* Brief
Set down the data that follows again, exactly as written.

(Items from a dataset)
--------

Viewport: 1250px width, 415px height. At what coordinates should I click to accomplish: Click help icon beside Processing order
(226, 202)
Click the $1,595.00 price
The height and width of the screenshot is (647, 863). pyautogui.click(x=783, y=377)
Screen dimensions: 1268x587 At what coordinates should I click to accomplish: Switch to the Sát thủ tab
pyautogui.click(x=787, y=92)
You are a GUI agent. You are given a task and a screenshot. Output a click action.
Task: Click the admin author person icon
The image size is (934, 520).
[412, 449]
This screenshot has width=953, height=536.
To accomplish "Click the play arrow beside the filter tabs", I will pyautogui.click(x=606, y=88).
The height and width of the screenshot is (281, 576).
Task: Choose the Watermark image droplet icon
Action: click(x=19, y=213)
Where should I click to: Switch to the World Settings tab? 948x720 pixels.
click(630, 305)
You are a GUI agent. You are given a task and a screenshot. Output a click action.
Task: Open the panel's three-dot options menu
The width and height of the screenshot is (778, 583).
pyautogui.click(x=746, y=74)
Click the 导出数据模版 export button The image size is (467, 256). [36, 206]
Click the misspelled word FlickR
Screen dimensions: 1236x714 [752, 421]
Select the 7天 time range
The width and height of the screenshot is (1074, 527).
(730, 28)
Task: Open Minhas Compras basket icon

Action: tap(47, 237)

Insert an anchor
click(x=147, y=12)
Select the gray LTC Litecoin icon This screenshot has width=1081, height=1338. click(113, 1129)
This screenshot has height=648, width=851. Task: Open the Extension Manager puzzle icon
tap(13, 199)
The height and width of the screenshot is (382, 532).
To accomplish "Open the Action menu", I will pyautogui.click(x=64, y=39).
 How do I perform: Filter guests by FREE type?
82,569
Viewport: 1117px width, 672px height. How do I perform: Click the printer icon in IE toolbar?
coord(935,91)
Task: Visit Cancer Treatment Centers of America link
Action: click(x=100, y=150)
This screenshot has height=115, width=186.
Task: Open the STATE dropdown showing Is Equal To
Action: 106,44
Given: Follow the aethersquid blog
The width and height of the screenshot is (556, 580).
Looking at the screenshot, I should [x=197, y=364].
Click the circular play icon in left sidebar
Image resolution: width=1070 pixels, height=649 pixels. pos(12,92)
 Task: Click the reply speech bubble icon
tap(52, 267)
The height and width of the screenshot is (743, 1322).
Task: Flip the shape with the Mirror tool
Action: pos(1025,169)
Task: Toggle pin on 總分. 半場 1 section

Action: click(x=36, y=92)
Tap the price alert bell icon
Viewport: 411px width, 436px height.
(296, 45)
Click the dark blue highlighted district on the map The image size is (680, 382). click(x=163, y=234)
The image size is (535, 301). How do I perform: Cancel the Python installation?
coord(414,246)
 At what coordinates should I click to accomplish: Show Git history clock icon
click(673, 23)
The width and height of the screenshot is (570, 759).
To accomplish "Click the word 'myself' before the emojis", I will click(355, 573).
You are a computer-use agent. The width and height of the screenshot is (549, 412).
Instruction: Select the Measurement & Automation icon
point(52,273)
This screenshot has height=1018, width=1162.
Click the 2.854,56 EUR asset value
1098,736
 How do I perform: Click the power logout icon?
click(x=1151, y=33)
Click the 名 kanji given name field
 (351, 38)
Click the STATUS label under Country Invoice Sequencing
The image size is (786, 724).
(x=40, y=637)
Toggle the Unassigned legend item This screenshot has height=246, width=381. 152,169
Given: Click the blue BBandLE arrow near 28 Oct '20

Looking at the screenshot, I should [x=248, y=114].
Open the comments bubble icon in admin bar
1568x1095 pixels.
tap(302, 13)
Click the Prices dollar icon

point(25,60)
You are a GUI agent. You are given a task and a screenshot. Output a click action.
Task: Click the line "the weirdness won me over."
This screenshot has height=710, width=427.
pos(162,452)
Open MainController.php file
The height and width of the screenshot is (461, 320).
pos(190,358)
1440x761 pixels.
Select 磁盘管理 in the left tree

--------

* Response
Viewport: 1250px width, 415px height. At what coordinates should I click to accomplish: Click help icon beside Processing order
(226, 202)
Click the $1,595.00 price
The height and width of the screenshot is (647, 863). pyautogui.click(x=783, y=377)
Screen dimensions: 1268x587 At what coordinates should I click to accomplish: Switch to the Sát thủ tab
pyautogui.click(x=787, y=92)
You are a GUI agent. You are given a task and a screenshot. Output a click action.
Task: Click the admin author person icon
The image size is (934, 520).
[412, 449]
This screenshot has width=953, height=536.
To accomplish "Click the play arrow beside the filter tabs", I will pyautogui.click(x=606, y=88).
The height and width of the screenshot is (281, 576).
Task: Choose the Watermark image droplet icon
Action: click(x=19, y=213)
Where should I click to: Switch to the World Settings tab? 948x720 pixels.
click(630, 305)
You are a GUI agent. You are given a task and a screenshot. Output a click action.
Task: Open the panel's three-dot options menu
The width and height of the screenshot is (778, 583).
pyautogui.click(x=746, y=74)
Click the 导出数据模版 export button The image size is (467, 256). [36, 206]
Click the misspelled word FlickR
Screen dimensions: 1236x714 [752, 421]
Select the 7天 time range
The width and height of the screenshot is (1074, 527).
(730, 28)
Task: Open Minhas Compras basket icon

Action: tap(47, 237)

Insert an anchor
click(x=147, y=12)
Select the gray LTC Litecoin icon This screenshot has width=1081, height=1338. click(113, 1129)
This screenshot has height=648, width=851. Task: Open the Extension Manager puzzle icon
tap(13, 199)
The height and width of the screenshot is (382, 532).
To accomplish "Open the Action menu", I will pyautogui.click(x=64, y=39).
 How do I perform: Filter guests by FREE type?
82,569
Viewport: 1117px width, 672px height. How do I perform: Click the printer icon in IE toolbar?
coord(935,91)
Task: Visit Cancer Treatment Centers of America link
Action: click(x=100, y=150)
This screenshot has height=115, width=186.
Task: Open the STATE dropdown showing Is Equal To
Action: 106,44
Given: Follow the aethersquid blog
The width and height of the screenshot is (556, 580).
Looking at the screenshot, I should [x=197, y=364].
Click the circular play icon in left sidebar
Image resolution: width=1070 pixels, height=649 pixels. pos(12,92)
 Task: Click the reply speech bubble icon
tap(52, 267)
The height and width of the screenshot is (743, 1322).
Task: Flip the shape with the Mirror tool
Action: pos(1025,169)
Task: Toggle pin on 總分. 半場 1 section

Action: click(x=36, y=92)
Tap the price alert bell icon
Viewport: 411px width, 436px height.
(296, 45)
Click the dark blue highlighted district on the map The image size is (680, 382). click(x=163, y=234)
The image size is (535, 301). How do I perform: Cancel the Python installation?
coord(414,246)
 At what coordinates should I click to accomplish: Show Git history clock icon
click(673, 23)
The width and height of the screenshot is (570, 759).
To accomplish "Click the word 'myself' before the emojis", I will click(355, 573).
You are a computer-use agent. The width and height of the screenshot is (549, 412).
Instruction: Select the Measurement & Automation icon
point(52,273)
This screenshot has height=1018, width=1162.
Click the 2.854,56 EUR asset value
1098,736
 How do I perform: Click the power logout icon?
click(x=1151, y=33)
Click the 名 kanji given name field
 (351, 38)
Click the STATUS label under Country Invoice Sequencing
The image size is (786, 724).
(x=40, y=637)
Toggle the Unassigned legend item This screenshot has height=246, width=381. 152,169
Given: Click the blue BBandLE arrow near 28 Oct '20

Looking at the screenshot, I should [x=248, y=114].
Open the comments bubble icon in admin bar
1568x1095 pixels.
tap(302, 13)
Click the Prices dollar icon

point(25,60)
You are a GUI agent. You are given a task and a screenshot. Output a click action.
Task: Click the line "the weirdness won me over."
This screenshot has height=710, width=427.
pos(162,452)
Open MainController.php file
The height and width of the screenshot is (461, 320).
pos(190,358)
1440x761 pixels.
Select 磁盘管理 in the left tree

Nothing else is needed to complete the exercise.